> Your objective:
Your response must be the entire set of entries, reproduced word for word.

[Records drawn from a dataset]
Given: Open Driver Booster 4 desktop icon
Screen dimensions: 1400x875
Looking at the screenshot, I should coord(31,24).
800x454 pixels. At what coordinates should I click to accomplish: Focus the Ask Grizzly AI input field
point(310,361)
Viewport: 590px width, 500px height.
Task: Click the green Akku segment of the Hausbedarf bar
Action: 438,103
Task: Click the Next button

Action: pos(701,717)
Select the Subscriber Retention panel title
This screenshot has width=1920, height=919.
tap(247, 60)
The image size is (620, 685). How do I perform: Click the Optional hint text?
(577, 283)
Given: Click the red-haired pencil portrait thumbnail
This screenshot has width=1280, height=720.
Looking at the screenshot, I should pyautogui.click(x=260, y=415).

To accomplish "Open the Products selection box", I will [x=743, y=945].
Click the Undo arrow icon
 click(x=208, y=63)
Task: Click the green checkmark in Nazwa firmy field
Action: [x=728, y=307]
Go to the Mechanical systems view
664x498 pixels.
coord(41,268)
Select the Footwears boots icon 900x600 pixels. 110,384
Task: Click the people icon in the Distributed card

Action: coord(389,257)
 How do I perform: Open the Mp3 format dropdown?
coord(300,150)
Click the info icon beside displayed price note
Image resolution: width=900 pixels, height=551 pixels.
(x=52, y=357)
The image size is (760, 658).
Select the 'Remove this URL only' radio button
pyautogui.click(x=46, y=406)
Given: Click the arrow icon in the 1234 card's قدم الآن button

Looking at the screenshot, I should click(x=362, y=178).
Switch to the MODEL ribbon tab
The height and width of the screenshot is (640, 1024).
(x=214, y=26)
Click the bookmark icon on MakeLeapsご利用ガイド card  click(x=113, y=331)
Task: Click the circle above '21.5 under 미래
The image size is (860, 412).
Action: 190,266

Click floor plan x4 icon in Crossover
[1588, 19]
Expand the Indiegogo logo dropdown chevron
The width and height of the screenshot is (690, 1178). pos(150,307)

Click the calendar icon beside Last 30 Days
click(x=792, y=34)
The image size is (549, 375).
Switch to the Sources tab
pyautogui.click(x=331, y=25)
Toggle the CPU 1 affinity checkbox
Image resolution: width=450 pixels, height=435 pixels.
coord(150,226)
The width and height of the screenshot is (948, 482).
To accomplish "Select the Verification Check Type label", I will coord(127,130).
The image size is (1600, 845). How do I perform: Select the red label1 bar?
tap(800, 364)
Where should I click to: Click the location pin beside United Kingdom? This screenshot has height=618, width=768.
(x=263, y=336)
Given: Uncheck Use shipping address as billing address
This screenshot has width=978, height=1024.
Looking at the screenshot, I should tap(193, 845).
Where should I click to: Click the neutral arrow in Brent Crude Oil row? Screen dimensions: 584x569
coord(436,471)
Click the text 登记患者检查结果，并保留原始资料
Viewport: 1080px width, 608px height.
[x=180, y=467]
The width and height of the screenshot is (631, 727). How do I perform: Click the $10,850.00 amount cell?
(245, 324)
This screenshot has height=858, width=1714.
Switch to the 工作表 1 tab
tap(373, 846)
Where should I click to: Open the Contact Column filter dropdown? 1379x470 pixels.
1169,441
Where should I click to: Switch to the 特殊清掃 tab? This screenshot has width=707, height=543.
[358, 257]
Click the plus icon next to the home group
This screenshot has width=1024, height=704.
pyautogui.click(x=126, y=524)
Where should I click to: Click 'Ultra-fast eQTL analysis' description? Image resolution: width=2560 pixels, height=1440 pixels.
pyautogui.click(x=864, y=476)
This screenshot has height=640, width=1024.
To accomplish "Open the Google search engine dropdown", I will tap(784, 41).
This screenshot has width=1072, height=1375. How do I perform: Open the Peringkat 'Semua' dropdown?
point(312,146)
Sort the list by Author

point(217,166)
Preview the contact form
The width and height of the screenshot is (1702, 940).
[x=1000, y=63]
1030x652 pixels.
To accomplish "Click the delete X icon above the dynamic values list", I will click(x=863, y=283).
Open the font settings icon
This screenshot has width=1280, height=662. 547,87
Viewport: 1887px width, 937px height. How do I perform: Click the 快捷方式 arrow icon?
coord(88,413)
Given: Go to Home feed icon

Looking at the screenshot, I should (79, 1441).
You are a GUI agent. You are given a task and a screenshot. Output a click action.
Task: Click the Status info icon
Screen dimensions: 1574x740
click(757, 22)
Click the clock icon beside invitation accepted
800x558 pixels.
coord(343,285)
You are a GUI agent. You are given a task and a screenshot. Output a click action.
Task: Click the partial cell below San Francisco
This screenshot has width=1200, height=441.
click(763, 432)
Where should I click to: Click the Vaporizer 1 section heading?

> Output for this task:
Given: Open Driver Booster 4 desktop icon
Screen dimensions: 1400x875
Looking at the screenshot, I should coord(31,24).
800x454 pixels. At what coordinates should I click to accomplish: Focus the Ask Grizzly AI input field
point(310,361)
Viewport: 590px width, 500px height.
Task: Click the green Akku segment of the Hausbedarf bar
Action: 438,103
Task: Click the Next button

Action: pos(701,717)
Select the Subscriber Retention panel title
This screenshot has width=1920, height=919.
tap(247, 60)
The image size is (620, 685). How do I perform: Click the Optional hint text?
(577, 283)
Given: Click the red-haired pencil portrait thumbnail
This screenshot has width=1280, height=720.
Looking at the screenshot, I should pyautogui.click(x=260, y=415).

To accomplish "Open the Products selection box", I will [x=743, y=945].
Click the Undo arrow icon
 click(x=208, y=63)
Task: Click the green checkmark in Nazwa firmy field
Action: [x=728, y=307]
Go to the Mechanical systems view
664x498 pixels.
coord(41,268)
Select the Footwears boots icon 900x600 pixels. 110,384
Task: Click the people icon in the Distributed card

Action: coord(389,257)
 How do I perform: Open the Mp3 format dropdown?
coord(300,150)
Click the info icon beside displayed price note
Image resolution: width=900 pixels, height=551 pixels.
(x=52, y=357)
The image size is (760, 658).
Select the 'Remove this URL only' radio button
pyautogui.click(x=46, y=406)
Given: Click the arrow icon in the 1234 card's قدم الآن button

Looking at the screenshot, I should click(x=362, y=178).
Switch to the MODEL ribbon tab
The height and width of the screenshot is (640, 1024).
(x=214, y=26)
Click the bookmark icon on MakeLeapsご利用ガイド card  click(x=113, y=331)
Task: Click the circle above '21.5 under 미래
The image size is (860, 412).
Action: 190,266

Click floor plan x4 icon in Crossover
[1588, 19]
Expand the Indiegogo logo dropdown chevron
The width and height of the screenshot is (690, 1178). pos(150,307)

Click the calendar icon beside Last 30 Days
click(x=792, y=34)
The image size is (549, 375).
Switch to the Sources tab
pyautogui.click(x=331, y=25)
Toggle the CPU 1 affinity checkbox
Image resolution: width=450 pixels, height=435 pixels.
coord(150,226)
The width and height of the screenshot is (948, 482).
To accomplish "Select the Verification Check Type label", I will coord(127,130).
The image size is (1600, 845). How do I perform: Select the red label1 bar?
tap(800, 364)
Where should I click to: Click the location pin beside United Kingdom? This screenshot has height=618, width=768.
(x=263, y=336)
Given: Uncheck Use shipping address as billing address
This screenshot has width=978, height=1024.
Looking at the screenshot, I should tap(193, 845).
Where should I click to: Click the neutral arrow in Brent Crude Oil row? Screen dimensions: 584x569
coord(436,471)
Click the text 登记患者检查结果，并保留原始资料
Viewport: 1080px width, 608px height.
[x=180, y=467]
The width and height of the screenshot is (631, 727). How do I perform: Click the $10,850.00 amount cell?
(245, 324)
This screenshot has height=858, width=1714.
Switch to the 工作表 1 tab
tap(373, 846)
Where should I click to: Open the Contact Column filter dropdown? 1379x470 pixels.
1169,441
Where should I click to: Switch to the 特殊清掃 tab? This screenshot has width=707, height=543.
[358, 257]
Click the plus icon next to the home group
This screenshot has width=1024, height=704.
pyautogui.click(x=126, y=524)
Where should I click to: Click 'Ultra-fast eQTL analysis' description? Image resolution: width=2560 pixels, height=1440 pixels.
pyautogui.click(x=864, y=476)
This screenshot has height=640, width=1024.
To accomplish "Open the Google search engine dropdown", I will tap(784, 41).
This screenshot has width=1072, height=1375. How do I perform: Open the Peringkat 'Semua' dropdown?
point(312,146)
Sort the list by Author

point(217,166)
Preview the contact form
The width and height of the screenshot is (1702, 940).
[x=1000, y=63]
1030x652 pixels.
To accomplish "Click the delete X icon above the dynamic values list", I will click(x=863, y=283).
Open the font settings icon
This screenshot has width=1280, height=662. 547,87
Viewport: 1887px width, 937px height. How do I perform: Click the 快捷方式 arrow icon?
coord(88,413)
Given: Go to Home feed icon

Looking at the screenshot, I should (79, 1441).
You are a GUI agent. You are given a task and a screenshot. Output a click action.
Task: Click the Status info icon
Screen dimensions: 1574x740
click(757, 22)
Click the clock icon beside invitation accepted
800x558 pixels.
coord(343,285)
You are a GUI agent. You are given a task and a screenshot. Output a click action.
Task: Click the partial cell below San Francisco
This screenshot has width=1200, height=441.
click(763, 432)
Where should I click to: Click the Vaporizer 1 section heading?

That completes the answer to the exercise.